## WHAT IS REQUIRED
Go through the material and set down every line without alteration.
━━ DATASET ENTRIES ━━
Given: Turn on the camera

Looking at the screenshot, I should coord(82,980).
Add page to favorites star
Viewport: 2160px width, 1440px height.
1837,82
━━━
## WRITTEN REPLY
Given: Turn on the camera

Looking at the screenshot, I should coord(82,980).
Add page to favorites star
Viewport: 2160px width, 1440px height.
1837,82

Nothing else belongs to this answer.